START Material for this task

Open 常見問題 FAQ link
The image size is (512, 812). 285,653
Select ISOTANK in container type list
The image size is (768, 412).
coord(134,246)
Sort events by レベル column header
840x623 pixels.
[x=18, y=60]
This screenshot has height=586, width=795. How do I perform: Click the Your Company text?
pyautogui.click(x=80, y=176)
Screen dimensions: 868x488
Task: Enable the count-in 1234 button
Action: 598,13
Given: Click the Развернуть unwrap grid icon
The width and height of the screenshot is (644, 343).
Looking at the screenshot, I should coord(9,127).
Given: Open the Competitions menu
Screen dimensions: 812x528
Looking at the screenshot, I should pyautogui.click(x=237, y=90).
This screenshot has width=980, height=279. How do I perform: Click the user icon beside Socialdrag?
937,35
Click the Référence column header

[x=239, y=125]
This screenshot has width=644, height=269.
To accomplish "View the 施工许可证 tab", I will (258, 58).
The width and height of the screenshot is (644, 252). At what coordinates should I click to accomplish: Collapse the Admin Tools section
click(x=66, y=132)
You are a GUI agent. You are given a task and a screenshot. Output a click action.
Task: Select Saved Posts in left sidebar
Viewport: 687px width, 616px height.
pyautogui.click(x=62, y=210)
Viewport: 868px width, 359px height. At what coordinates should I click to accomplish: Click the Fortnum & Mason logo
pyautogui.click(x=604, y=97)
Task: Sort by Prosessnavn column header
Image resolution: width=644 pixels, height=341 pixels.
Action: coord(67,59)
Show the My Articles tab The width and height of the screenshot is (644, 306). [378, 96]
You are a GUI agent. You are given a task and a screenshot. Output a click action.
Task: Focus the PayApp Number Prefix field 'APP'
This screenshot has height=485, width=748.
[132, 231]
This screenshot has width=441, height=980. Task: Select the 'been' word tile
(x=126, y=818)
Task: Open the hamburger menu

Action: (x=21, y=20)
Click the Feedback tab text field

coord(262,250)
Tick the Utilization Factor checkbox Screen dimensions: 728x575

END Material for this task

- The problem: Return all lines from the data that include the string "Sort".

- Result for this task:
Sort events by レベル column header
Task: Sort by Prosessnavn column header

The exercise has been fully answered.